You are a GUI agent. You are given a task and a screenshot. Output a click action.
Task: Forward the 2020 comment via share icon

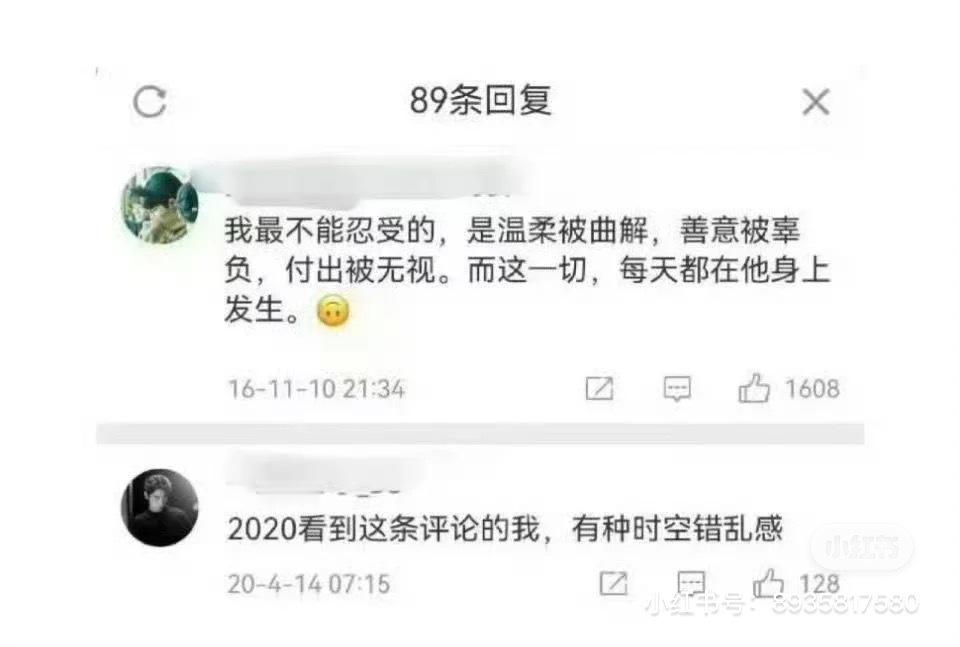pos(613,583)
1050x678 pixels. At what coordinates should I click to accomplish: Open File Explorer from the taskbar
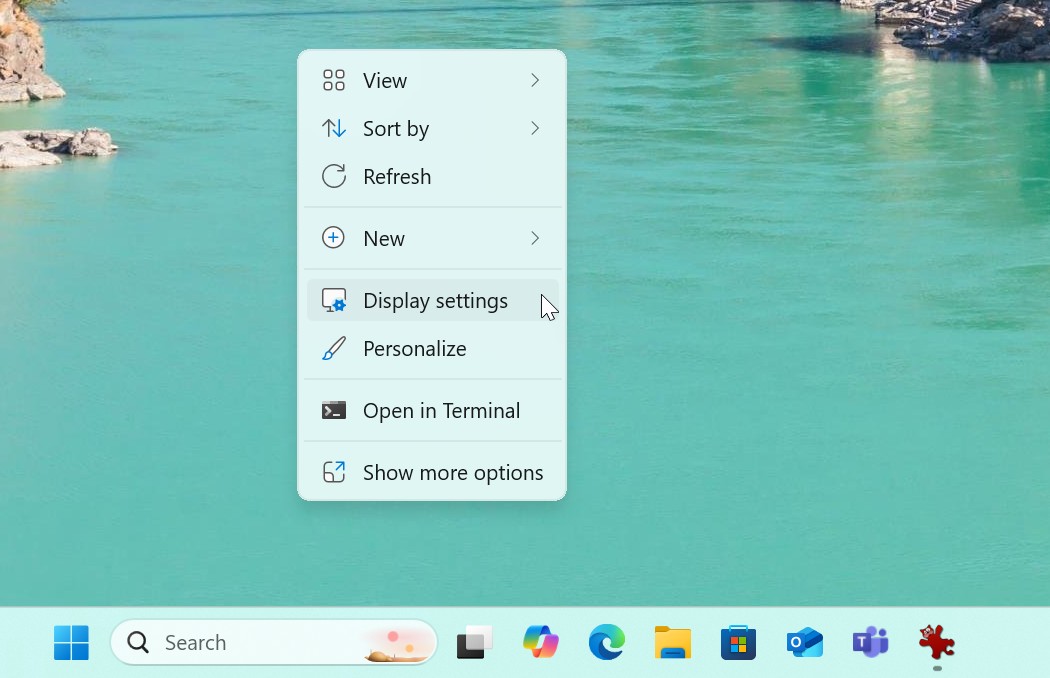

--

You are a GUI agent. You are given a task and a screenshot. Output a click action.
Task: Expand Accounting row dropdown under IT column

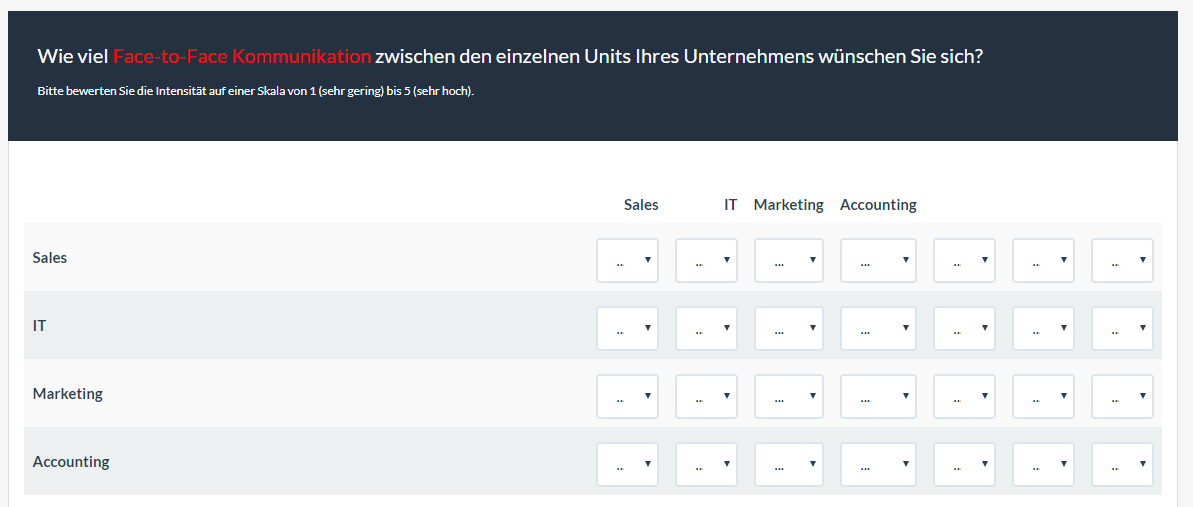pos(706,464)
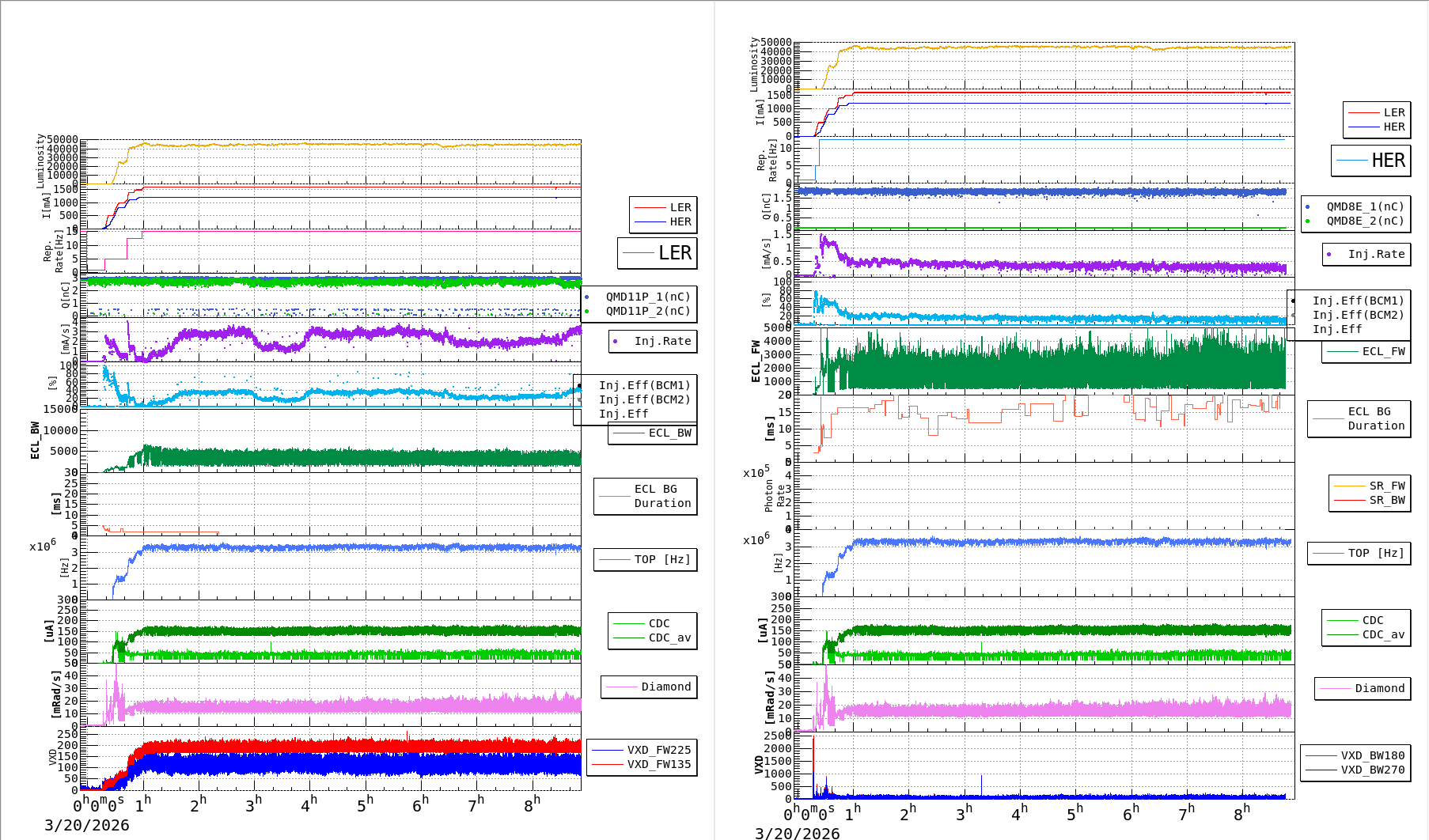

◆ Your task ◆
Beginning with the line above that has "Task: Forward the 2020 comment via share icon" and going on through the line that has "1050x678 pixels. At", retype every line exactly and add nothing else; drop the pictures.

◆ Response ◆
Task: Forward the 2020 comment via share icon

pos(613,583)
1050x678 pixels. At what coordinates should I click to accomplish: Open File Explorer from the taskbar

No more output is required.